CONSHOHOCKEN, PA — Quaker Houghton (NYSE: KWR) announced its second-quarter 2024 results, demonstrating resilience amid a challenging market. The company reported net sales of $463.6 million, a 6% decrease from $495.4 million in the same quarter last year. This decline was mainly due to lower selling prices, reduced sales volumes, and unfavorable foreign currency impacts.
Despite the drop in revenue, Quaker Houghton achieved a net income of $34.9 million, or $1.94 per diluted share, up from $29.3 million, or $1.63 per diluted share, in the second quarter of 2023. Excluding non-recurring and non-core items, non-GAAP net income reached $38.2 million, translating to $2.13 per diluted share, compared to $34.8 million and $1.93 per diluted share last year. Adjusted EBITDA rose by 5% to $84.3 million, driven by improved gross margins across all segments.
“Quaker Houghton achieved solid results in the second quarter, demonstrating the resilience of our business and delivering year-over-year and sequential earnings growth,” said Andy Tometich, CEO and President. “We continue to outperform our end markets, driven by the team’s focus and execution, earning profitable new business by enhancing our customer’s operations.”
The results by region were mixed.
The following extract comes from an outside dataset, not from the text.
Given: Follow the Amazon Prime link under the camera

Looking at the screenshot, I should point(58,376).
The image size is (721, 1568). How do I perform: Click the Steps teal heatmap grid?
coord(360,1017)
The Americas saw a decline in net sales due to lower volumes and selling prices. The EMEA (Europe, Middle East, and Africa) region also experienced drops in sales and unfavorable currency impacts. However, the Asia/Pacific region saw a rise in sales volumes, which helped offset some pricing and currency challenges.
Despite the soft market conditions in the Americas and EMEA, Quaker Houghton improved its segment margins for the eighth consecutive quarter. The company’s balance sheet remains robust, with strong cash flow generation supporting its capital allocation strategy. Net cash from operating activities was $73.5 million for the first half of 2024, down from $116.1 million in the same period last year due to working capital needs.
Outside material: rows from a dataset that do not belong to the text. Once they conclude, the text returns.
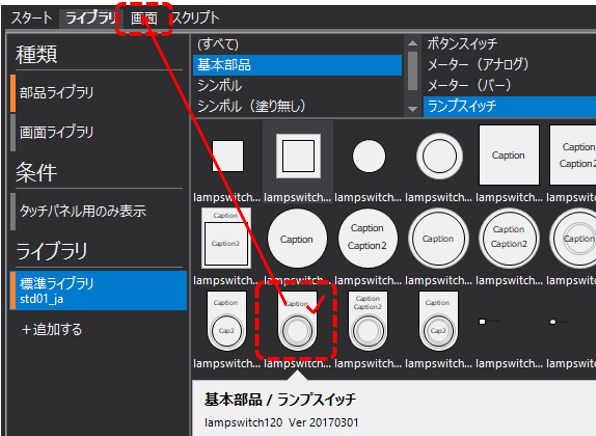Viewport: 596px width, 436px height.
Task: Pick the ringed circle lampswitch part
Action: pos(439,156)
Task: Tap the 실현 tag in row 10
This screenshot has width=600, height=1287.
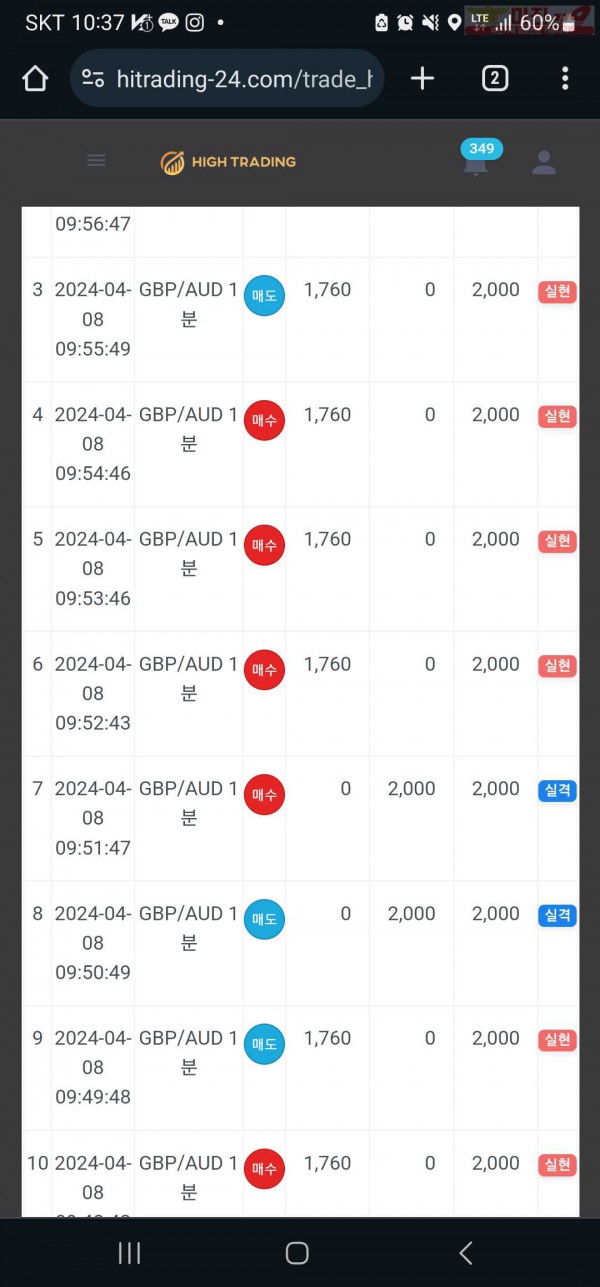Action: 557,1165
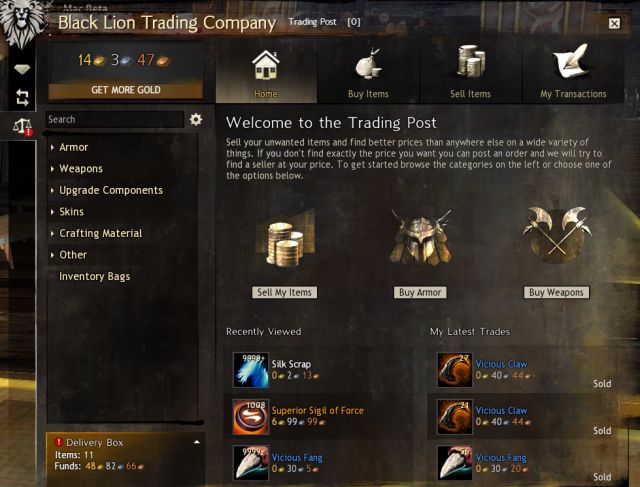
Task: Open the My Transactions tab
Action: pyautogui.click(x=573, y=72)
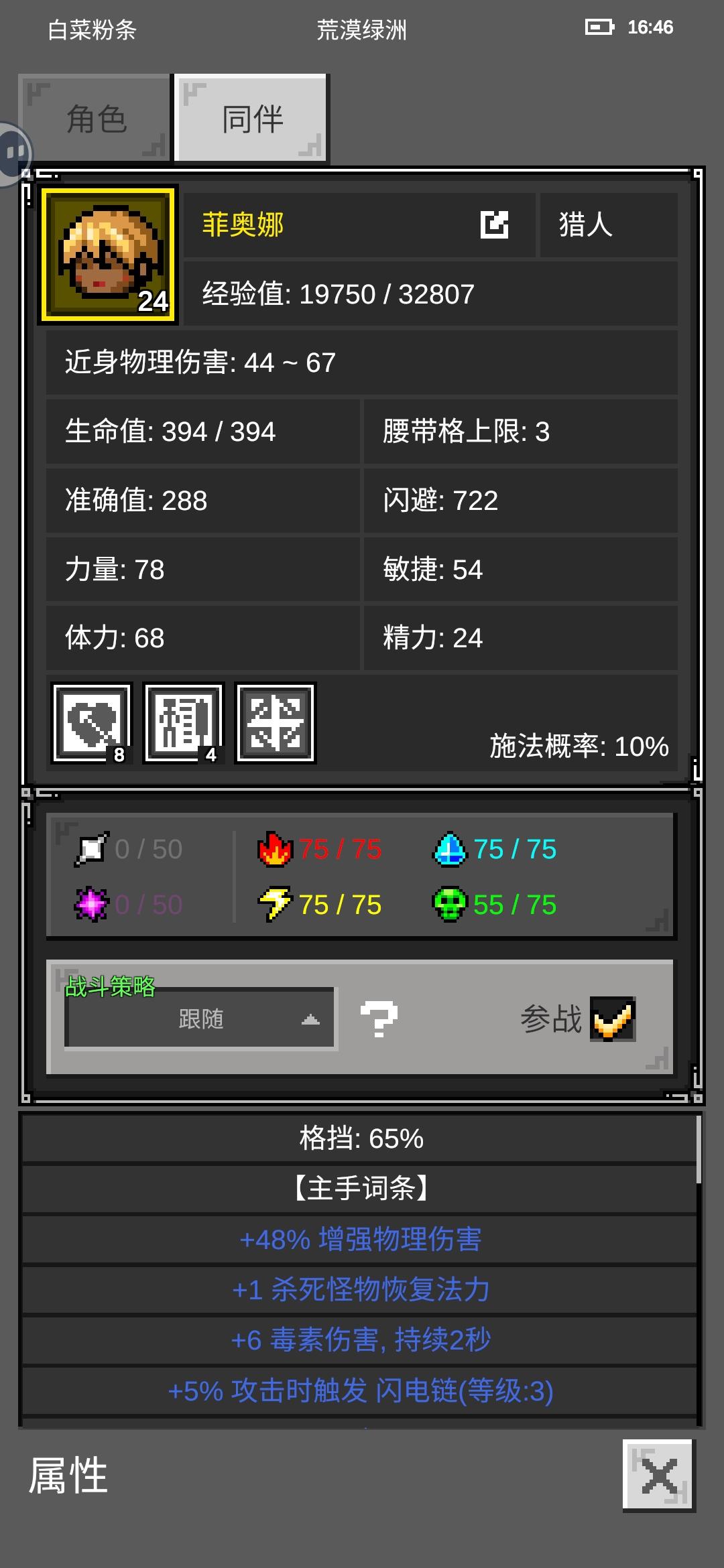Click 菲奥娜 character portrait thumbnail
The height and width of the screenshot is (1568, 724).
pos(108,255)
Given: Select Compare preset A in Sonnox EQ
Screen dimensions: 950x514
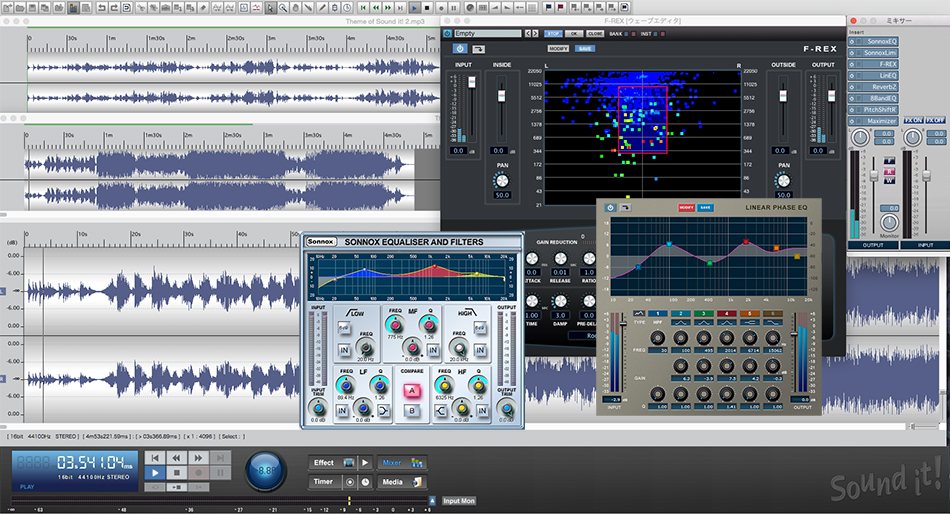Looking at the screenshot, I should point(411,391).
Looking ahead, Tometich expressed confidence in achieving another year of earnings growth in 2024, despite market headwinds. “We remain committed to advancing our enterprise strategy, enhancing our capabilities, and strengthening our leading portfolio of products and technical capabilities to drive efficiencies and further reinforce the relationship with our customers,” he added.
Navigating Quaker Houghton’s Financial Landscape
For investors, Quaker Houghton presents a complex yet compelling picture. The company’s ability to grow earnings and margins in challenging market conditions demonstrates strong operational resilience. Gross margins improved by 200 basis points from the prior year, marking the eighth consecutive quarterly increase.
However, the ongoing challenges in the Americas and EMEA segments could weigh on future performance. The company’s revenue decline was primarily due to a decrease in selling prices and product mix, along with lower sales volumes and unfavorable foreign currency impacts. These factors contributed to a 6% drop in net sales compared to the previous year.
The Asia/Pacific region was a bright spot, showing increased sales volumes despite some pricing and currency challenges. This improvement was attributed to new business wins and a modest recovery in end-market conditions, particularly in metals applications.
Quaker Houghton’s financial health remains strong. The company’s operating cash flow for the first half of 2024 was $73.5 million, though down from $116.1 million in the same period last year due to higher working capital requirements. As of June 30, 2024, the company’s total gross debt was $737.4 million, with cash and cash equivalents of $188.6 million, resulting in net debt of approximately $548.8 million. The net debt-to-trailing twelve months adjusted EBITDA ratio stood at a manageable 1.7x.
The company also demonstrated shareholder-friendly actions by repurchasing 49,000 shares for approximately $7.8 million in the second quarter and increasing its cash dividend by 6.6%. These moves signal confidence in its financial stability and future prospects.
Conclusion: Hold
Given these factors, Quaker Houghton is a Hold. The company’s strong operational resilience and robust financial health provide a cushion against market volatility. However, the ongoing challenges in the Americas and EMEA segments and overall market softness are concerns that could impact future performance.
Investors should monitor the company’s strategic initiatives, particularly its efforts to enhance capabilities and drive efficiencies. The strong balance sheet and cash flow generation support a balanced capital allocation strategy, positioning Quaker Houghton well for long-term growth. However, current market conditions and regional performance will be key determinants of future growth.